Eric Pfeils Pop-Tagebuch: Haltet die Kinder da raus!


von
Eric Pfeil
Eric Pfeil

Folge 243

Anna, Roderich, Clara und Ulf sitzen anlässlich ihres traditionellen Adventssaufens beisammen. Soeben hat das Gespräch den Themenkomplex „Weltuntergang und allgemeiner Daseinsverdruss“ verlassen. Man wendet sich der Popmusik zu.

Ulf: War 2022 jetzt ein gutes Pop-Jahr?

Roderich: Pop ist so egal geworden, oder?

Clara: Jahre aber auch.

Ulf: Dann halt Musikjahr – meine Güte! War es ein gutes Musikjahr?

Clara: Kate Bush hatte einen Hit. Insofern für mich ein gutes Musikjahr.

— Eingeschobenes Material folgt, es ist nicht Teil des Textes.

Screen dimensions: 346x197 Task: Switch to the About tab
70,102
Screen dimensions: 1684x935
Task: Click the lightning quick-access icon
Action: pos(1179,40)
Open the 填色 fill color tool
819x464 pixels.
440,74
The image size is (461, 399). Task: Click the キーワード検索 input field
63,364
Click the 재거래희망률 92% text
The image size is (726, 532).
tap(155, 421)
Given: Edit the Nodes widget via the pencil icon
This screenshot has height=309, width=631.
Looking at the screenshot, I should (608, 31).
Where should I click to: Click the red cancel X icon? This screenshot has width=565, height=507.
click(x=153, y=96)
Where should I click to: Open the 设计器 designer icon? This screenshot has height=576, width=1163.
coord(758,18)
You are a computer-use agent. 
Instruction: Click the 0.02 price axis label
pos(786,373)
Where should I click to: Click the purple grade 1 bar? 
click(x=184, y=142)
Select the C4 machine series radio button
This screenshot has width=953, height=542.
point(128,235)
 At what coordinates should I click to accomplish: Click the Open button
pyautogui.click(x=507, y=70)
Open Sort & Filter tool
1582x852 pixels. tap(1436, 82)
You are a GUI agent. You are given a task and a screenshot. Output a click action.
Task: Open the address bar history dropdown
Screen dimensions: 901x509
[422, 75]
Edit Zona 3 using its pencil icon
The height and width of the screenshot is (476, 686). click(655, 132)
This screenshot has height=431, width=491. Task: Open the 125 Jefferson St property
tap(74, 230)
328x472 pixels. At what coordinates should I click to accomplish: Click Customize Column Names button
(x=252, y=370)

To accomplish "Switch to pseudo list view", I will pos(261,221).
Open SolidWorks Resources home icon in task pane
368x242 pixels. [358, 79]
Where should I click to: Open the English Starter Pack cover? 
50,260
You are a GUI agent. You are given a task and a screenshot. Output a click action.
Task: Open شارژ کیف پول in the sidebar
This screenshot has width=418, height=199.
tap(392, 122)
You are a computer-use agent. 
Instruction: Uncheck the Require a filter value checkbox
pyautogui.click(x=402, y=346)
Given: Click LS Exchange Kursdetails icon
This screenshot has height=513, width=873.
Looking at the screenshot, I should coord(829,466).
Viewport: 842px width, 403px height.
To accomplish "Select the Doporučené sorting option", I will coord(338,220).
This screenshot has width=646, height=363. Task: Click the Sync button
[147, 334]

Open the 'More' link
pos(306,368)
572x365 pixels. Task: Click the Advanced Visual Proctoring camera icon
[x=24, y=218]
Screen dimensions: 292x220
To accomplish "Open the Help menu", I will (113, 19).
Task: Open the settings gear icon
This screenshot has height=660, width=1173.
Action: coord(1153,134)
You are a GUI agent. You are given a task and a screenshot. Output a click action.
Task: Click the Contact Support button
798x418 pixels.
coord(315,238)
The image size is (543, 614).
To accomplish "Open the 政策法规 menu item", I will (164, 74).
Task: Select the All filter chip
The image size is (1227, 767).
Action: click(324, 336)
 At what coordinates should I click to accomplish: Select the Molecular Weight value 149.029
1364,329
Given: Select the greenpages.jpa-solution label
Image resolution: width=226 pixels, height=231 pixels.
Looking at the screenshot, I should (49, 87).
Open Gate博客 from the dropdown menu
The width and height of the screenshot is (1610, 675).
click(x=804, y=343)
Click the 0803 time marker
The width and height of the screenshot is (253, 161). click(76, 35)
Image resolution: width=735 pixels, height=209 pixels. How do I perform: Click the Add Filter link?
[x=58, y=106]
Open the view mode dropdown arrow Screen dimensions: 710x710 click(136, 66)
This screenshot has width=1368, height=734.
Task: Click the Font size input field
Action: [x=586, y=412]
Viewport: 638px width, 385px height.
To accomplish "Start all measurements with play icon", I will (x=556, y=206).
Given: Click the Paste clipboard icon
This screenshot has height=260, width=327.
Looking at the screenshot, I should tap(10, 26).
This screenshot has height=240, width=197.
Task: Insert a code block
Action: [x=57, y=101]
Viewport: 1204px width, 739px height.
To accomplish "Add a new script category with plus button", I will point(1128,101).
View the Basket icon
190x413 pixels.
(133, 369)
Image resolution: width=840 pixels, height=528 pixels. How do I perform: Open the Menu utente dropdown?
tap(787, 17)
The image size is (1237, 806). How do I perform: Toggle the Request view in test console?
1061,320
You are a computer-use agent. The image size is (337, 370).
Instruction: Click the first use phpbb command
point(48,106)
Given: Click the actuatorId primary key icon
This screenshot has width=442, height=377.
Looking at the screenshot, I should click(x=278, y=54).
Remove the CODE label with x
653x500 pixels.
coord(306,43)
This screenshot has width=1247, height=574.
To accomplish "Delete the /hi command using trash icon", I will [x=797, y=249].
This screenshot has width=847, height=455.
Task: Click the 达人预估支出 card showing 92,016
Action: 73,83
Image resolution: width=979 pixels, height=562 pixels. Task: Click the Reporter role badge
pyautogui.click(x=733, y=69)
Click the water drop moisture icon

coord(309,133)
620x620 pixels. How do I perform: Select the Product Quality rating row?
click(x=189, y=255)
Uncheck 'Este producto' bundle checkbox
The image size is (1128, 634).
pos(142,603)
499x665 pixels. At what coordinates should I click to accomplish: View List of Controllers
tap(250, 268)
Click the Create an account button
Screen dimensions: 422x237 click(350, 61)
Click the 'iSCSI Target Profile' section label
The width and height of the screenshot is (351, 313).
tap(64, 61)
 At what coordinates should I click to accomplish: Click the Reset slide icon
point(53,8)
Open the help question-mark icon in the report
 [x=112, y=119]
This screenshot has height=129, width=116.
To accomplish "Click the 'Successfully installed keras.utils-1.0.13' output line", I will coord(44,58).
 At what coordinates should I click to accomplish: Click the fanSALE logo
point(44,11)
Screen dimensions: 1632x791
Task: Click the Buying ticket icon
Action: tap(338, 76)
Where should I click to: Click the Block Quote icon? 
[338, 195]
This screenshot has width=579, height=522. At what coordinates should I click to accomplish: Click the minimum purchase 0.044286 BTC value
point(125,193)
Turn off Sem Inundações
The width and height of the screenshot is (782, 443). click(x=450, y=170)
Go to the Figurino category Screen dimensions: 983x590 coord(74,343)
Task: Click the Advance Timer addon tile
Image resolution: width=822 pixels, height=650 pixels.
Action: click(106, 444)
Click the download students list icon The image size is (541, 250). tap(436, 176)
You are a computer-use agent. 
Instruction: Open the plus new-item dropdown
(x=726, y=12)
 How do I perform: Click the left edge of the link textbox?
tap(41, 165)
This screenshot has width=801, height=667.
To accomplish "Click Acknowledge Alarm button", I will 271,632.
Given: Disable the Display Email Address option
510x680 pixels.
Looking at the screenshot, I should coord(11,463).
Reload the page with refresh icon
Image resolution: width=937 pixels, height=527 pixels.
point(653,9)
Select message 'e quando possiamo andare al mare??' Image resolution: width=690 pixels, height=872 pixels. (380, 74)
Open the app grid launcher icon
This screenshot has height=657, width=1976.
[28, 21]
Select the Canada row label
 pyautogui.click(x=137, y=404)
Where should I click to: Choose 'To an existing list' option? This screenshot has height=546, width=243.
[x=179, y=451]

Roderich: Ja, aber mit einem uralten Song. Was nur wieder zeigt, wie schlimm es um Pop bestellt ist, wenn der große Pop-Moment des Jahres ist, dass lauter Seriengucker-Jugendliche das olle Ding zum Hit machen.

Clara: Sag das den Jugendlichen!

Anna: Und sag Kendrick Lamar, dass Kate Bush der größte Pop-Moment des Jahres war.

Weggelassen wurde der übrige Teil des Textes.